1967 – Mariner 5 is launched toward Venus.

1976 – The trial begins at Oxford Crown Court of Donald Neilson, the killer known as the Black Panther.

1982 – The Falklands War ends when Argentine forces in the capital Stanley unconditionally surrender to British forces.

1985 – TWA Flight 847 is hijacked by four members of Hezbollah, including Imad Mugniyah, shortly after take-off from Athens, Greece. Iran was directly involved in this hijacking. The kidnappers beat and murdered one of the passengers, U.S. Navy diver, Robert Stethem, and threw his body to the tarmac.

Births

1811 – Harriet Beecher Stowe, American author (d. 1896)

1928 – Ernesto "Che" Guevara, Marxist Revolutionary and mass murderer for whom justice would be delayed until 1967.

1932 – Joe Arpaio, sheriff of Maricopa County, Arizona

1946 – Donald Trump, American businessman

1950 – Rowan Williams, 104th Archbishop of Canterbury and, arguably, one of the most ineffective and misguided individuals to ever hold the position.


Deaths

1381 – Simon Sudbury, Archbishop of Canterbury, who lost his head to rampaging peasants over the poll tax.

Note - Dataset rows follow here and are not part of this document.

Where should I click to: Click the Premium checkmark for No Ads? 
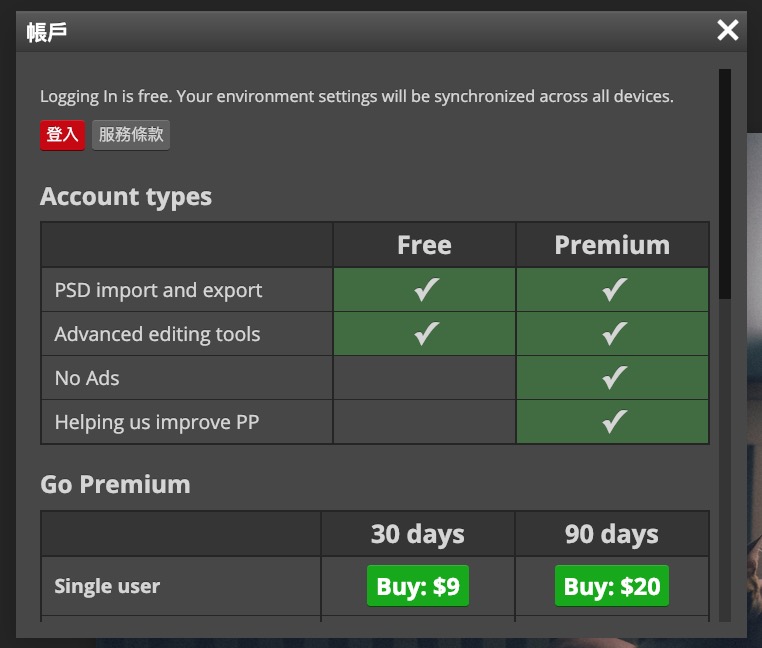point(613,378)
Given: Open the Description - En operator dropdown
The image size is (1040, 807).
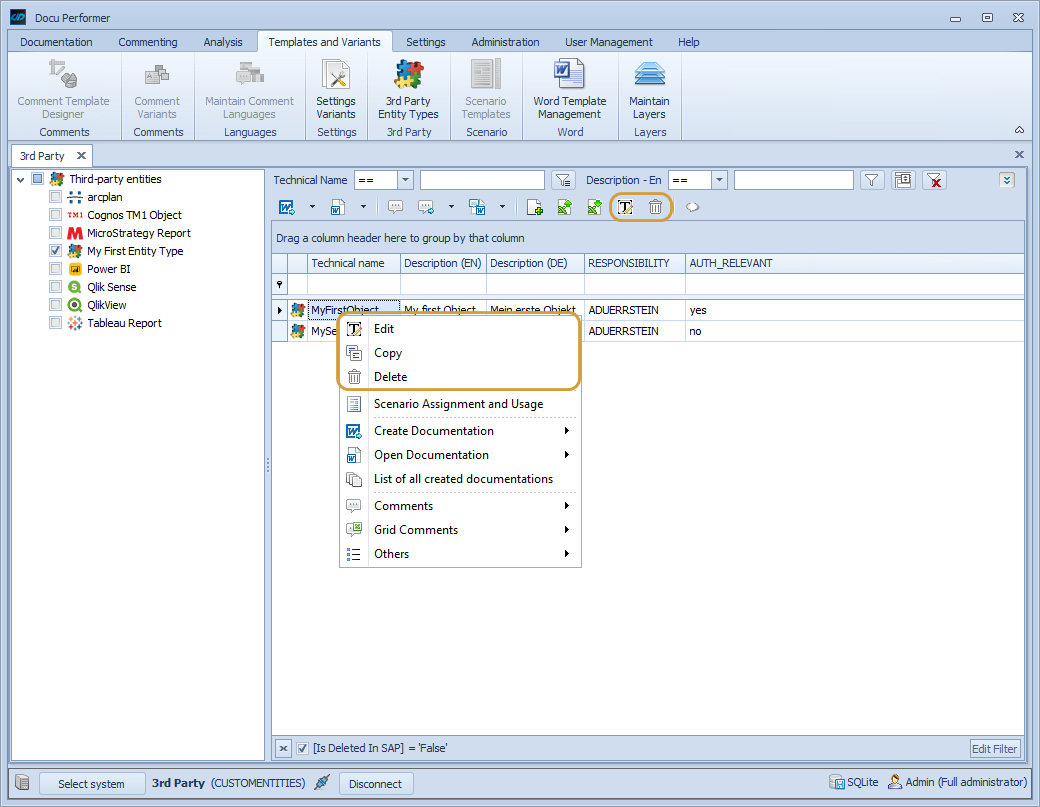Looking at the screenshot, I should tap(718, 180).
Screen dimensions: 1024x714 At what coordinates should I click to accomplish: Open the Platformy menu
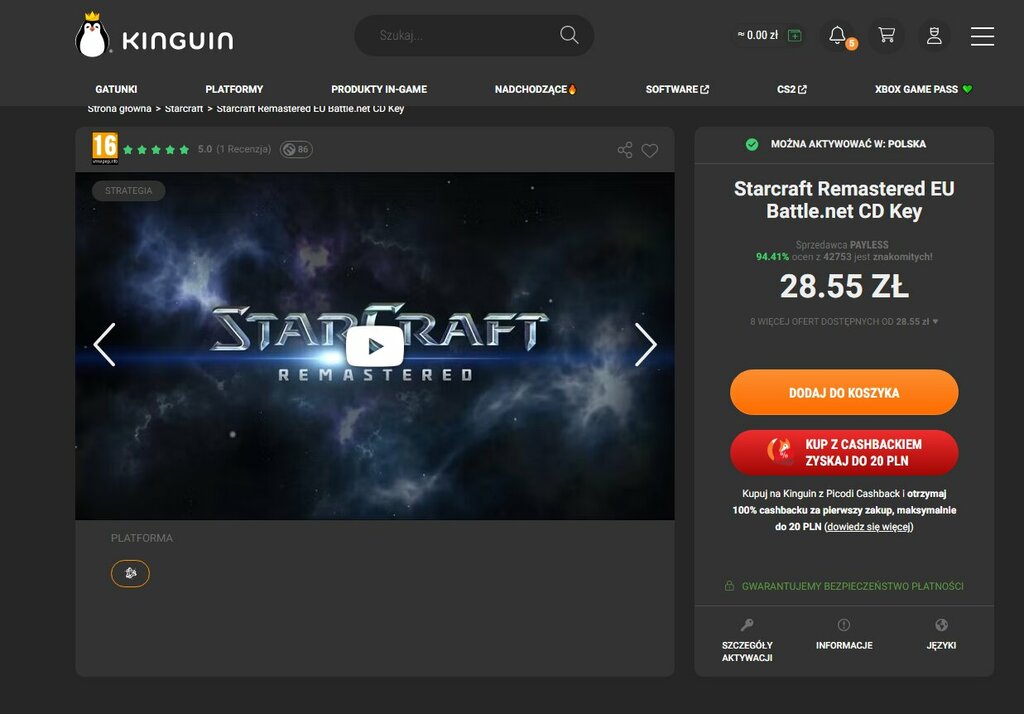234,89
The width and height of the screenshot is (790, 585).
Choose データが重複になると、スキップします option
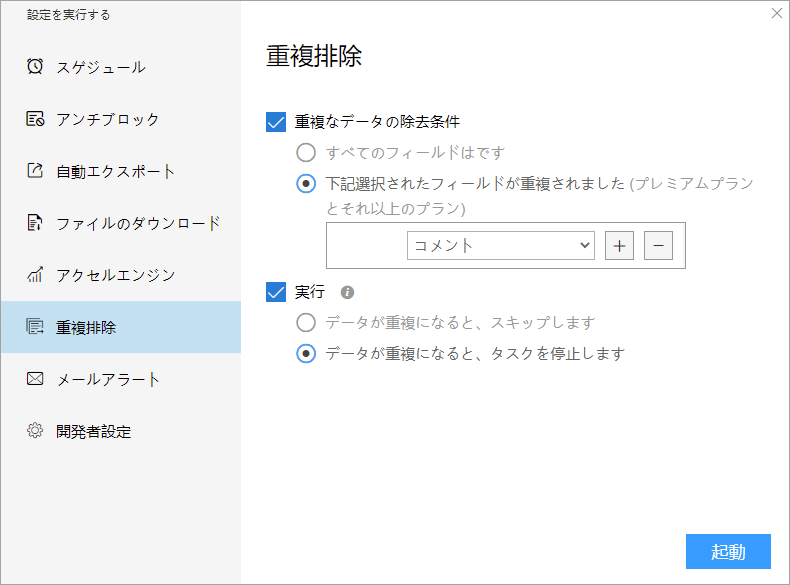pos(306,323)
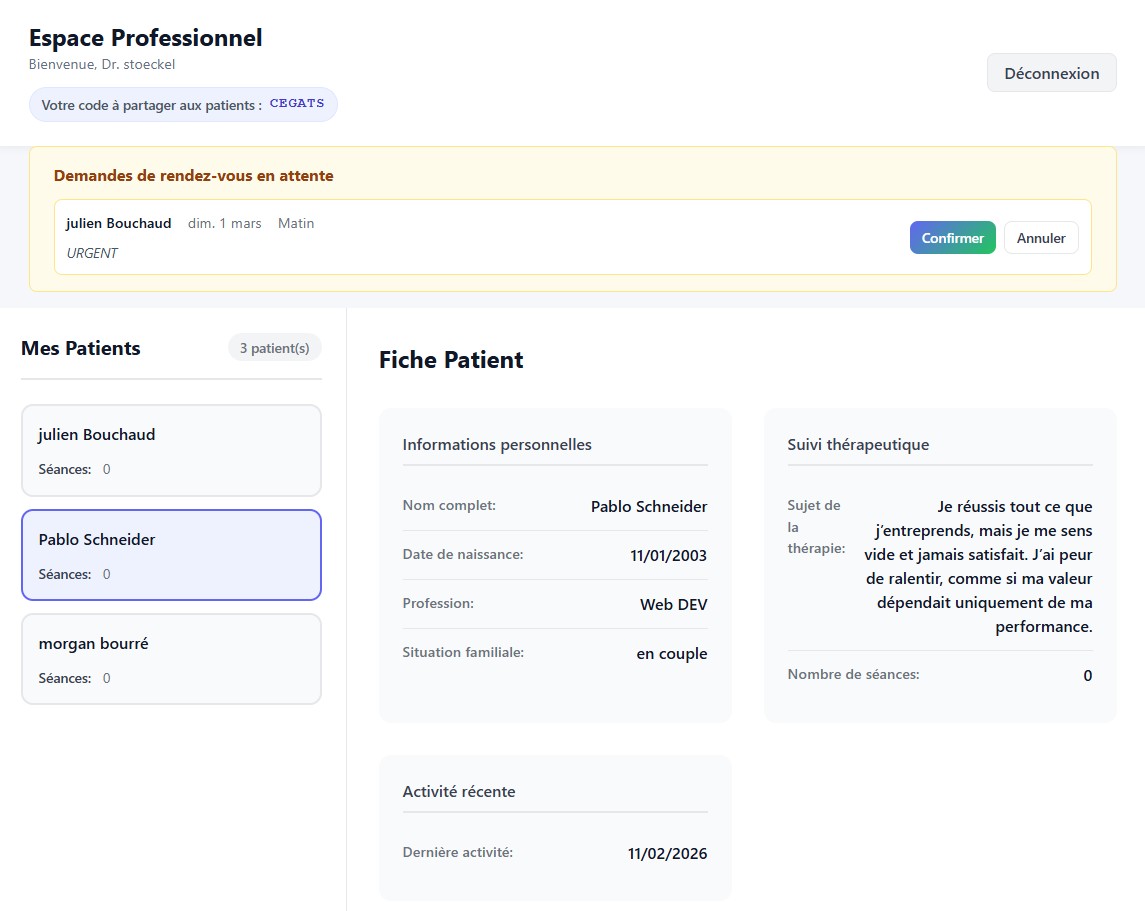Screen dimensions: 1145x911
Task: Click the Matin time slot label
Action: point(296,223)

1497 – Giovanni Borgia, Duke of Borgia, he was the son of Pope Alexander VI and the Pope's mistress, Vannozza dei Cattanei. He was murdered on the night of 14 June in a crime that has never been solved. Speculation is that either his brother had a hand in his death or that he was murdered by the father of a young woman whom he sought to seduce.

1914 – Adlai Stevenson I, American politician, 23rd Vice President (b. 1835)

1928 – Emmeline Pankhurst, British feminist (b. 1857)

1936 – G. K. Chesterton, English author (b. 1874)


Holidays and observances

Today is Liberation Day in the Falkland Islands, Flag Day in the U.S., and the feast day of St. Eliseus, the Prophet whose story appears in the Old Testament. he became the attendant and disciple of Elijah (1 Kings 19:16-19), and after Elijah was taken up in a fiery chariot into the whirlwind, he was accepted as the leader of the sons of the prophets, and became noted in Israel. He possessed, according to his own request, "a double portion" of Elijah's spirit (2 Kings 2:9); and for sixty years (892-832 BC) held the office of "prophet in Israel" (2 Kings 5:8).